> [WHAT IS REQUIRED]:
In this exercise, print only the lines of the records below from the one with "Image resolution: width=1174" through the one with "You are a computer-use", inclusive. Pictures are not part of the copy.

[Records from a data collection]
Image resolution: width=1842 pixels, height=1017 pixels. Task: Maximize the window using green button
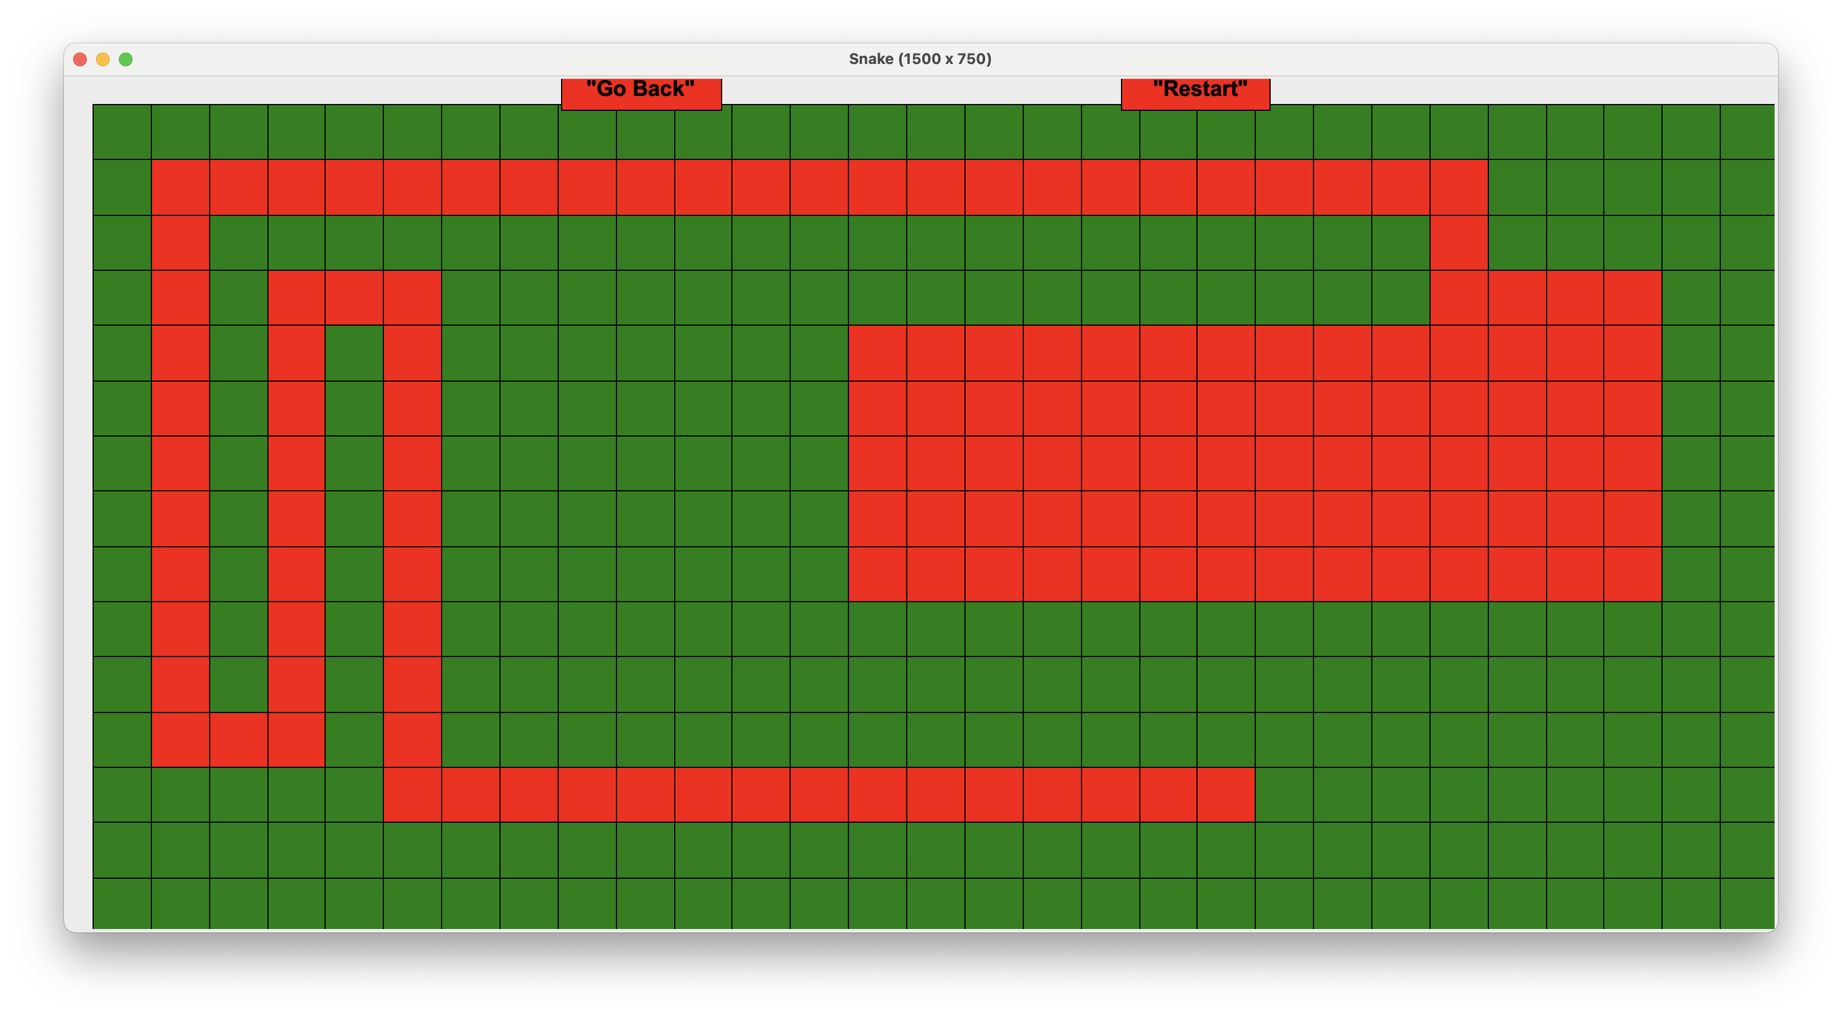(x=126, y=59)
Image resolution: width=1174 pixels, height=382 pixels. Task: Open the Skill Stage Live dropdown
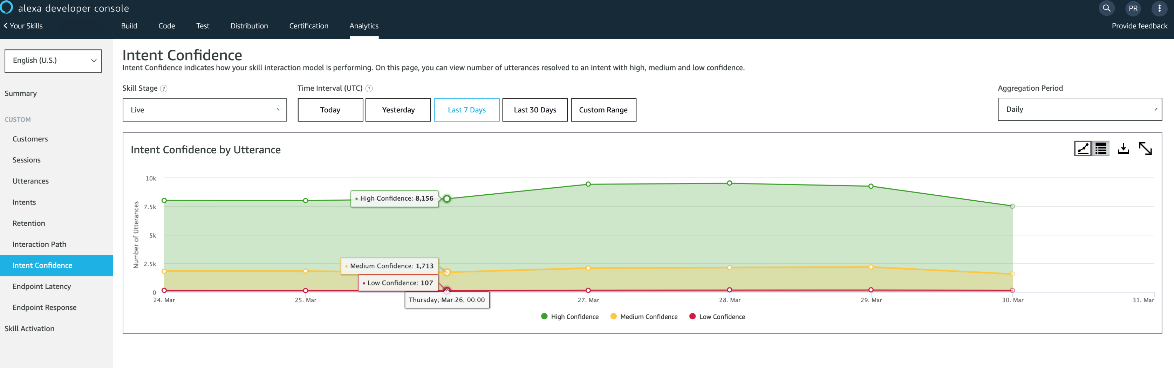click(x=204, y=110)
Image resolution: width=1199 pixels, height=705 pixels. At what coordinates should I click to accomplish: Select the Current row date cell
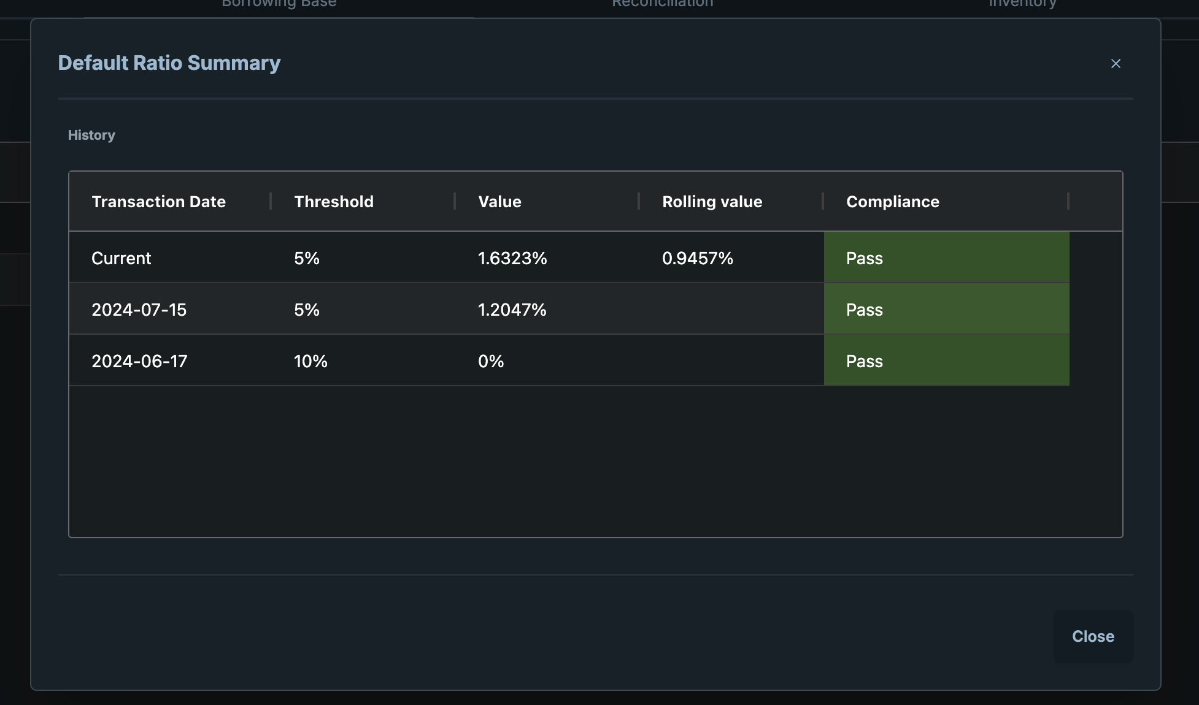click(121, 258)
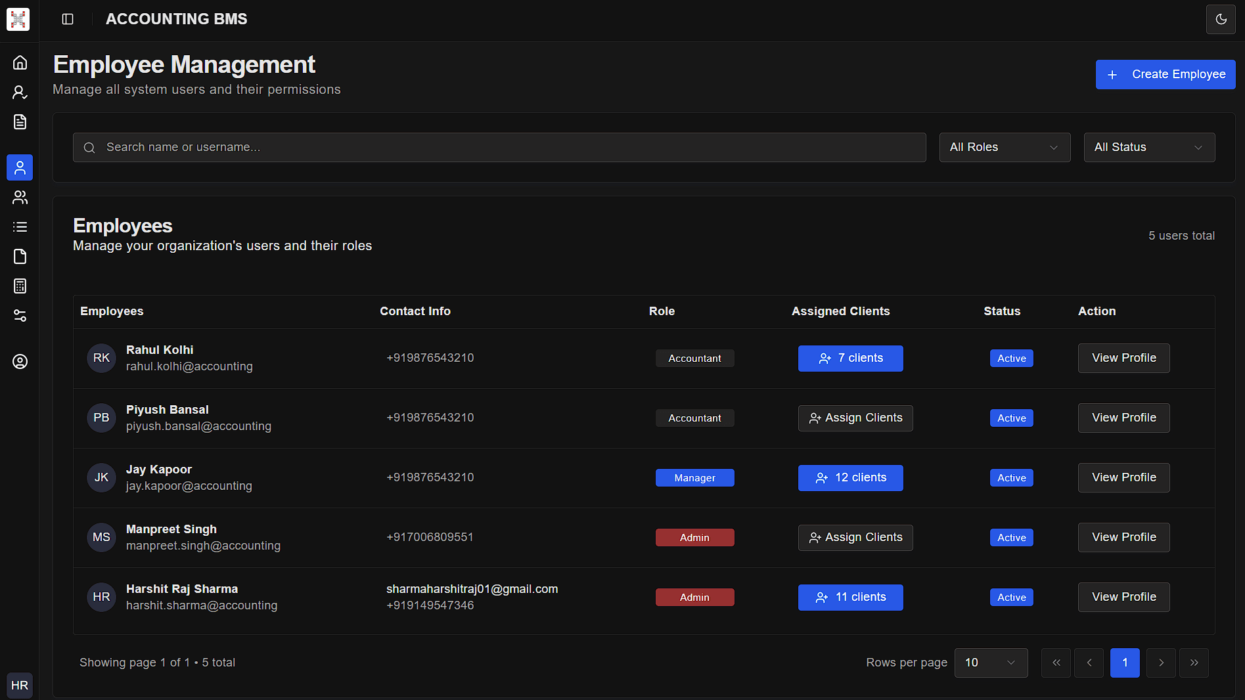Image resolution: width=1245 pixels, height=700 pixels.
Task: Click the ACCOUNTING BMS title
Action: point(176,19)
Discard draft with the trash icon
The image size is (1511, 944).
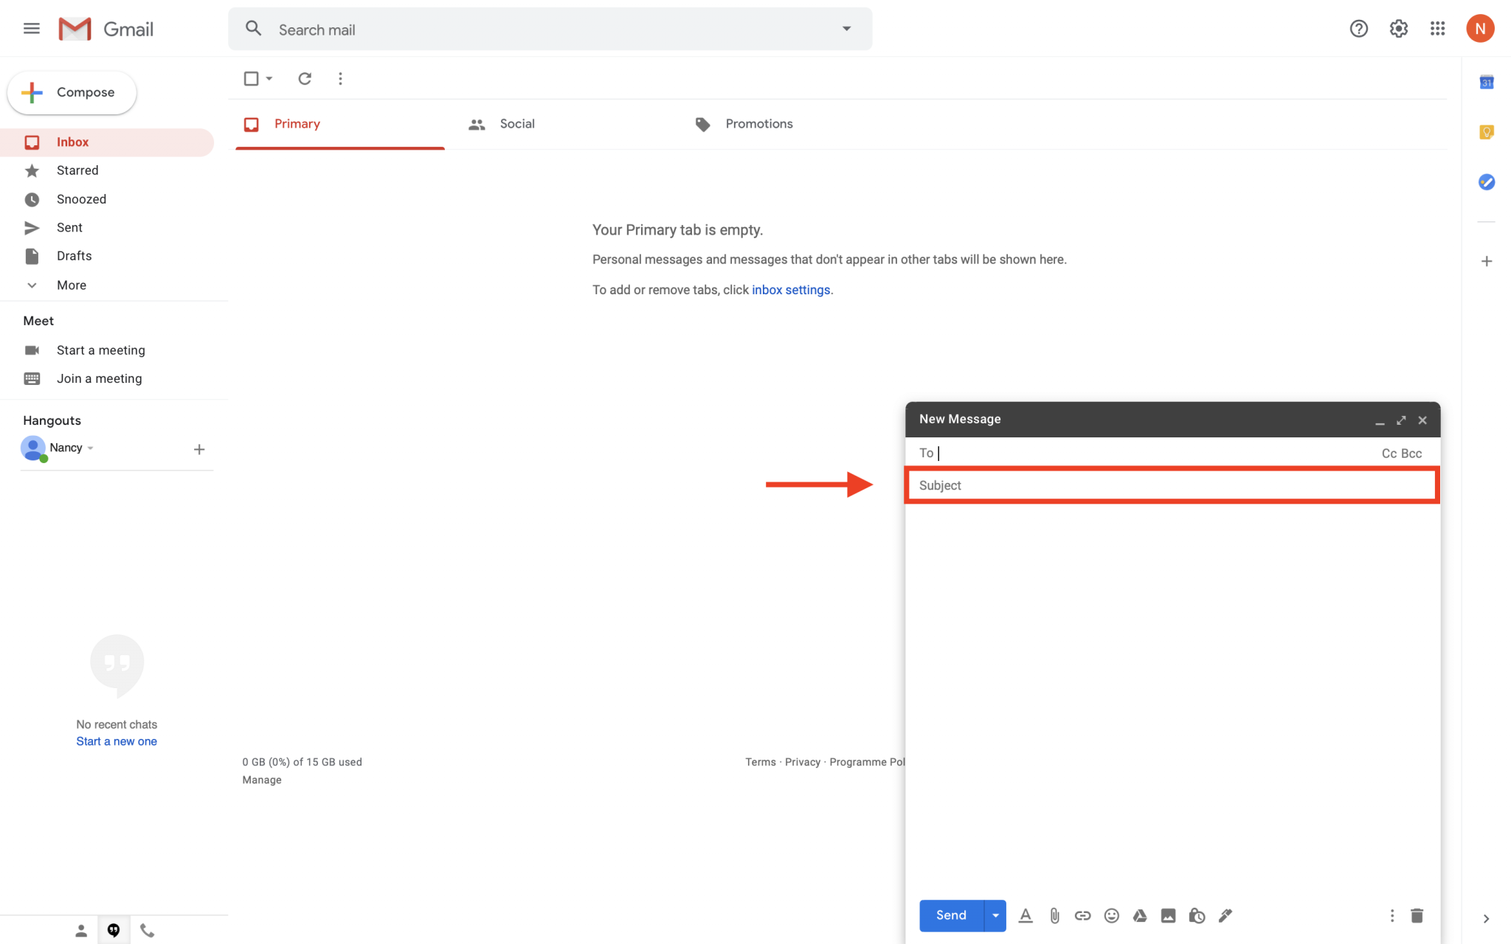pos(1417,915)
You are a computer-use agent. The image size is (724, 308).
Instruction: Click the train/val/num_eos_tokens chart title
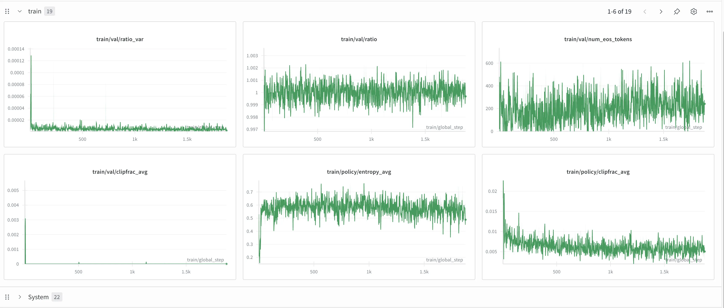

> [SOLUTION TO THIS PROBLEM]:
Image resolution: width=1174 pixels, height=382 pixels. Task: Open the Skill Stage Live dropdown
click(x=204, y=110)
Image resolution: width=1199 pixels, height=705 pixels. At what coordinates should I click to accomplish: Select the Current row date cell
click(121, 258)
Image resolution: width=1245 pixels, height=700 pixels.
Task: Click the ACCOUNTING BMS title
Action: point(176,19)
Discard draft with the trash icon
The image size is (1511, 944).
pos(1417,915)
You are a computer-use agent. The image size is (724, 308).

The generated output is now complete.